Abstract
Introduction:
The White Blood Cell (WBC) differential count yields clinically relevant information about health and disease. Currently, pathologists manually annotate the WBCs, which is time consuming and susceptible to error, due to the tedious nature of the process. This study aims at automation of the Differential Blood Count (DBC) process, so as to increase productivity and eliminate human errors.
Materials and Methods:
The proposed system takes the peripheral Leishman blood stain images as the input and generates a count for each of the WBC subtypes. The digitized microscopic images are stain normalized for the segmentation, to be consistent over a diverse set of slide images. Active contours are employed for robust segmentation of the WBC nucleus and cytoplasm. The seed points are generated by processing the images in Hue-Saturation-Value (HSV) color space. An efficient method for computing a new feature, ‘number of lobes,’ for discrimination of WBC subtypes, is introduced in this article. This method is based on the concept of minimization of the compactness of each lobe. The Naive Bayes classifier, with Laplacian correction, provides a fast, efficient, and robust solution to multiclass categorization problems. This classifier is characterized by incremental learning and can also be embedded within the database systems.
Results:
An overall accuracy of 92.45% and 92.72% over the training and testing sets has been obtained, respectively.
Conclusion:
Thus, incremental learning is inducted into the Naive Bayes Classifier, to facilitate fast, robust, and efficient classification, which is evident from the high sensitivity achieved for all the subtypes of WBCs.
Keywords: Incremental learning, naive bayes classifier, number of lobes, white blood cells classification
INTRODUCTION
Over the years, information derived from the White Blood Cell (WBC) differential count has become a cornerstone in Laboratory Hematology and is widely used for screening, case finding, diagnosis, and monitoring of hematological and non-hematological disorders. Human blood consists of five types of white blood cells, namely, Neutrophils (40-60%), Lymphocytes (20-40%), Monocytes (2-8%), Eosinophils (1-4%), and Basophils (0.5-1%).
The WBC differential count is considered to yield clinically relevant information in health and disease.[1] For example, excess of lymphocytes may be caused due to Lymphocytic Leukemia.[2] High Eosinophil and Monocyte count is usually an indicator of bacterial infection in the body.[3] Thus, the WBC count is an important and useful measure, which indicates the health status of the body.
In a typical pathology laboratory, two types of blood counts are performed, namely Complete Blood Count (CBC) and Differential Blood Count (DBC). The CBC is performed using an instrument called the cytometer, based on the principle of ‘flow cytometry’.[4] On the other hand, in DBC, an expert would count 100 WBCs (all categories) on the blood stain slides and compute the percentage occurrence of each type of WBC. The DBC is a much more reliable count than the CBC. However, manual annotation of the WBCs is considered to be an imprecise technique, because of the massive data and tedious nature of the task.[5]

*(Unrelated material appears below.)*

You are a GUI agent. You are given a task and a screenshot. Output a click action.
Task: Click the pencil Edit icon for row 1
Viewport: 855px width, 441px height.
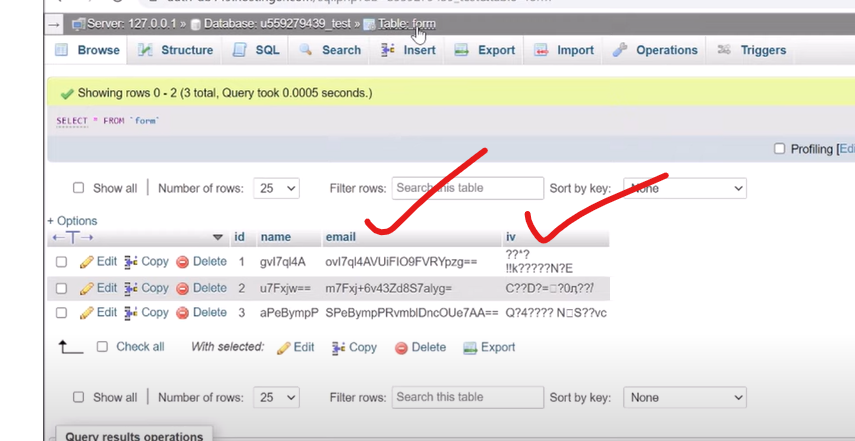[86, 262]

There were a few efforts in the past to automate the solution to this problem. Earlier, Ongun et al.,[6] and Ramesh et al.,[7] had also proposed an automatic DBC system. In the scheme suggested by them, the WBCs were segmented by applying active contours or color-based segmentation. Various geometric and texture features were used by them for classification. Apart from this, several attempts were made in the past for the segmentation of WBCs, such as, the Teager Energy-Based Segmentation by Kumar et al.,[8] and the Watershed Algorithm by Jiang et al.,[9] Rezatofighi et al.,[10] introduced a method based on the orthogonality theory and the Gram-Schmidt process for segmenting the WBC nuclei.

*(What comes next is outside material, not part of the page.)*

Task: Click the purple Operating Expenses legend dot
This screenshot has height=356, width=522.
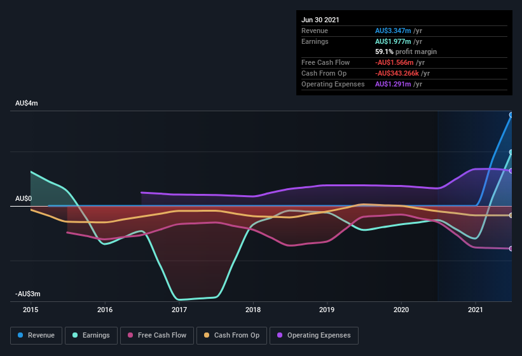Action: (280, 335)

In the opinion of the authors of this article, the previous studies on automation of differential WBC count have not laid emphasis on the development of a fast, parallel, and scalable system. A really fast system is needed, as the number of DBCs a pathology laboratory handles is enormous. This study focuses on building an automatic computer system for performing DBC on digitized peripheral blood stain images. We propose a scheme based on the Bayesian classifier that learns incrementally and that can be embedded inside a database system like MySQL, to create a feasible framework for the development of a scalable learning system.
MATERIALS AND METHODS
Dataset Description
The image dataset used in this process was generated by the digitization of peripheral blood stain slides. The slides used here were Leishman stained.[11] This section describes the process of preparation of the slide. The slides were air dried and thereafter flooded with the Leishman's stain. The stain formulation included methanol, which fixed the cell. The slides were held for two to three minutes before diluting the solution with an equal amount of buffered water at pH 6.8. The water was added slowly with a plastic Pasteur pipette. Such slides were then left to hold for about 12 minutes. The appearance of polychromatic ‘scum’ on the surface of the slides was merely a result of oxidation of the dye components and could be ignored. Following this, the excess stain was washed off with slow running water and the slides were flooded with buffered water at pH 6.8 for another minute. The digitized images of the stained blood smear slide were then captured by using a whole slide scanner at 40X magnification. The images of all the five types of WBCs, as obtained from the scanner, are shown in Figure 1. The dataset is available for download at http://autodbc.wordpress.com/.
System Design
The system comprises of the following modules: (1) Stain Normalization, (2) WBC Segmentation, (3) Feature Extraction, and (4) Classification using Naive Bayes Classifier. Each of these has been discussed in the subsequent subsections.
Stain Normalization
For a scalable system, it is necessary for the segmentation to be consistent for a large image dataset. In order to devise a robust segmentation technique, independent of staining in the images, it is essential to stain normalize the images before the segmentation step.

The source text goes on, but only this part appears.